Set down all of the lines below exactly as they are given.

[Task material Boundary: Start]

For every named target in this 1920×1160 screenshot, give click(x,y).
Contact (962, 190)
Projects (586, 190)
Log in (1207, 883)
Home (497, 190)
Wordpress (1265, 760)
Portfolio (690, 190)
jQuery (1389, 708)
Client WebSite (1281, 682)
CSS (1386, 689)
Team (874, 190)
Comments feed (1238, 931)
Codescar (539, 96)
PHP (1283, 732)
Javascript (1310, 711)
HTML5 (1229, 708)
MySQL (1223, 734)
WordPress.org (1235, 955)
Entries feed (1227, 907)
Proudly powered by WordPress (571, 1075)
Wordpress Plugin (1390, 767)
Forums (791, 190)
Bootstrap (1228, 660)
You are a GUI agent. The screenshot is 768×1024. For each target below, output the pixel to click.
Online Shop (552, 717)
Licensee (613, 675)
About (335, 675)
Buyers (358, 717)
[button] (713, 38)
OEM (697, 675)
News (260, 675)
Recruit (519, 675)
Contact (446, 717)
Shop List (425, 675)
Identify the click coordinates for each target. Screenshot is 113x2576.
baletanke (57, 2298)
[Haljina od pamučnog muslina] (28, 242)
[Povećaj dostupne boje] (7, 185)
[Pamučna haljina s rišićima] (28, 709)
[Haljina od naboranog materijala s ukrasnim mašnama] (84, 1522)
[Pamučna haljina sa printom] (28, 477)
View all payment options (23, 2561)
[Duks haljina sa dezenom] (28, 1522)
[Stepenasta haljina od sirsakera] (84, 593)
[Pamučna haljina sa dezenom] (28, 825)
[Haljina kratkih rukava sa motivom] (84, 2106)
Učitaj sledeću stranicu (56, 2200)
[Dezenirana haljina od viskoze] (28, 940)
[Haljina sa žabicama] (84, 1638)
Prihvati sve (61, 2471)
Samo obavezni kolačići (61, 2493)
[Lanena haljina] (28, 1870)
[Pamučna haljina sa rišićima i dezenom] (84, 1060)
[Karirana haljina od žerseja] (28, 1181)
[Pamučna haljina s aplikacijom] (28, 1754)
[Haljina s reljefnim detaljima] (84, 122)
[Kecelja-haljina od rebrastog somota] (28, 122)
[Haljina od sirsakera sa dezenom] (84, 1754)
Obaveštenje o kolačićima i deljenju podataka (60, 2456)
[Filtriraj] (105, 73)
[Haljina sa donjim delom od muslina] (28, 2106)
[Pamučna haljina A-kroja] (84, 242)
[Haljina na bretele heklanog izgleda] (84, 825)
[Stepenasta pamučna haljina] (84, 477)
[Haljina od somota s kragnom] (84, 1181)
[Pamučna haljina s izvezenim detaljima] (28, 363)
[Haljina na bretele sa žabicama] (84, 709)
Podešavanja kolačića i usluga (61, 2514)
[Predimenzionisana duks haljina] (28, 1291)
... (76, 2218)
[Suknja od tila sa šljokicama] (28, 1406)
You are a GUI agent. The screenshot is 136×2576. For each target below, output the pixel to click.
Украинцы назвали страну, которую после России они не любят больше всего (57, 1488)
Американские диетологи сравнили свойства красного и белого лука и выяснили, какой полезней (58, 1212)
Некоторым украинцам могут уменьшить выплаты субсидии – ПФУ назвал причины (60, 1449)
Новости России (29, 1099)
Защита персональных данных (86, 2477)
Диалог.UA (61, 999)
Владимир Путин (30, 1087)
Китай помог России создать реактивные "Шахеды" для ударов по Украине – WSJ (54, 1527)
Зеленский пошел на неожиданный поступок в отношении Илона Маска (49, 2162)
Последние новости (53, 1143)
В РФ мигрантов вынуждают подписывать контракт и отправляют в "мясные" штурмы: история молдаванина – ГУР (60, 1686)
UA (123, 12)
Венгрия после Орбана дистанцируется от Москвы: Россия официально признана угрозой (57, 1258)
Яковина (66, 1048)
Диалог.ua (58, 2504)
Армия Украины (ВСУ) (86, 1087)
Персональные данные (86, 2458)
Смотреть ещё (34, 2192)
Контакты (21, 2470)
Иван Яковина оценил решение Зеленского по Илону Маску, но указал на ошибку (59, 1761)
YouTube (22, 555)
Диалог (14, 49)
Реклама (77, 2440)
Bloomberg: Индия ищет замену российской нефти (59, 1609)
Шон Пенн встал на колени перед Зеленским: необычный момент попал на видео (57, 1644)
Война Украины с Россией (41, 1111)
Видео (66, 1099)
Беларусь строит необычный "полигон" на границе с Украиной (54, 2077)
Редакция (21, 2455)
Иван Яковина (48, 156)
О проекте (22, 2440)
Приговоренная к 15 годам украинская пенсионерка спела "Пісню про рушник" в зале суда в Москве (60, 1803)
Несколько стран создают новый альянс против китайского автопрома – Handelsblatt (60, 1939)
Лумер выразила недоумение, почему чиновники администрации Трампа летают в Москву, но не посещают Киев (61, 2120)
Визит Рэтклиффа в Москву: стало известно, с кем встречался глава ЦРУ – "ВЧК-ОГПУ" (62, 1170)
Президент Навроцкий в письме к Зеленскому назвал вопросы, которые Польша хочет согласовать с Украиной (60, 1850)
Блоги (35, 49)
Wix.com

[Task material Boundary: End]

* [Response area]
For every named target in this 1920×1160 screenshot, give click(x,y).
Contact (962, 190)
Projects (586, 190)
Log in (1207, 883)
Home (497, 190)
Wordpress (1265, 760)
Portfolio (690, 190)
jQuery (1389, 708)
Client WebSite (1281, 682)
CSS (1386, 689)
Team (874, 190)
Comments feed (1238, 931)
Codescar (539, 96)
PHP (1283, 732)
Javascript (1310, 711)
HTML5 (1229, 708)
MySQL (1223, 734)
WordPress.org (1235, 955)
Entries feed (1227, 907)
Proudly powered by WordPress (571, 1075)
Wordpress Plugin (1390, 767)
Forums (791, 190)
Bootstrap (1228, 660)
You are a GUI agent. The screenshot is 768×1024. For each target below, output the pixel to click.
Online Shop (552, 717)
Licensee (613, 675)
About (335, 675)
Buyers (358, 717)
[button] (713, 38)
OEM (697, 675)
News (260, 675)
Recruit (519, 675)
Contact (446, 717)
Shop List (425, 675)
Identify the click coordinates for each target. Screenshot is 113x2576.
baletanke (57, 2298)
[Haljina od pamučnog muslina] (28, 242)
[Povećaj dostupne boje] (7, 185)
[Pamučna haljina s rišićima] (28, 709)
[Haljina od naboranog materijala s ukrasnim mašnama] (84, 1522)
[Pamučna haljina sa printom] (28, 477)
View all payment options (23, 2561)
[Duks haljina sa dezenom] (28, 1522)
[Stepenasta haljina od sirsakera] (84, 593)
[Pamučna haljina sa dezenom] (28, 825)
[Haljina kratkih rukava sa motivom] (84, 2106)
Učitaj sledeću stranicu (56, 2200)
[Dezenirana haljina od viskoze] (28, 940)
[Haljina sa žabicama] (84, 1638)
Prihvati sve (61, 2471)
Samo obavezni kolačići (61, 2493)
[Lanena haljina] (28, 1870)
[Pamučna haljina sa rišićima i dezenom] (84, 1060)
[Karirana haljina od žerseja] (28, 1181)
[Pamučna haljina s aplikacijom] (28, 1754)
[Haljina s reljefnim detaljima] (84, 122)
[Kecelja-haljina od rebrastog somota] (28, 122)
[Haljina od sirsakera sa dezenom] (84, 1754)
Obaveštenje o kolačićima i deljenju podataka (60, 2456)
[Filtriraj] (105, 73)
[Haljina sa donjim delom od muslina] (28, 2106)
[Pamučna haljina A-kroja] (84, 242)
[Haljina na bretele heklanog izgleda] (84, 825)
[Stepenasta pamučna haljina] (84, 477)
[Haljina od somota s kragnom] (84, 1181)
[Pamučna haljina s izvezenim detaljima] (28, 363)
[Haljina na bretele sa žabicama] (84, 709)
Podešavanja kolačića i usluga (61, 2514)
[Predimenzionisana duks haljina] (28, 1291)
... (76, 2218)
[Suknja od tila sa šljokicama] (28, 1406)
You are a GUI agent. The screenshot is 136×2576. For each target below, output the pixel to click.
Украинцы назвали страну, которую после России они не любят больше всего (57, 1488)
Американские диетологи сравнили свойства красного и белого лука и выяснили, какой полезней (58, 1212)
Некоторым украинцам могут уменьшить выплаты субсидии – ПФУ назвал причины (60, 1449)
Новости России (29, 1099)
Защита персональных данных (86, 2477)
Диалог.UA (61, 999)
Владимир Путин (30, 1087)
Китай помог России создать реактивные "Шахеды" для ударов по Украине – WSJ (54, 1527)
Зеленский пошел на неожиданный поступок в отношении Илона Маска (49, 2162)
Последние новости (53, 1143)
В РФ мигрантов вынуждают подписывать контракт и отправляют в "мясные" штурмы: история молдаванина – ГУР (60, 1686)
UA (123, 12)
Венгрия после Орбана дистанцируется от Москвы: Россия официально признана угрозой (57, 1258)
Яковина (66, 1048)
Диалог.ua (58, 2504)
Армия Украины (ВСУ) (86, 1087)
Персональные данные (86, 2458)
Смотреть ещё (34, 2192)
Контакты (21, 2470)
Иван Яковина оценил решение Зеленского по Илону Маску, но указал на ошибку (59, 1761)
YouTube (22, 555)
Диалог (14, 49)
Реклама (77, 2440)
Bloomberg: Индия ищет замену российской нефти (59, 1609)
Шон Пенн встал на колени перед Зеленским: необычный момент попал на видео (57, 1644)
Война Украины с Россией (41, 1111)
Видео (66, 1099)
Беларусь строит необычный "полигон" на границе с Украиной (54, 2077)
Редакция (21, 2455)
Иван Яковина (48, 156)
О проекте (22, 2440)
Приговоренная к 15 годам украинская пенсионерка спела "Пісню про рушник" в зале суда в Москве (60, 1803)
Несколько стран создают новый альянс против китайского автопрома – Handelsblatt (60, 1939)
Лумер выразила недоумение, почему чиновники администрации Трампа летают в Москву, но не посещают Киев (61, 2120)
Визит Рэтклиффа в Москву: стало известно, с кем встречался глава ЦРУ – "ВЧК-ОГПУ" (62, 1170)
Президент Навроцкий в письме к Зеленскому назвал вопросы, которые Польша хочет согласовать с Украиной (60, 1850)
Блоги (35, 49)
Wix.com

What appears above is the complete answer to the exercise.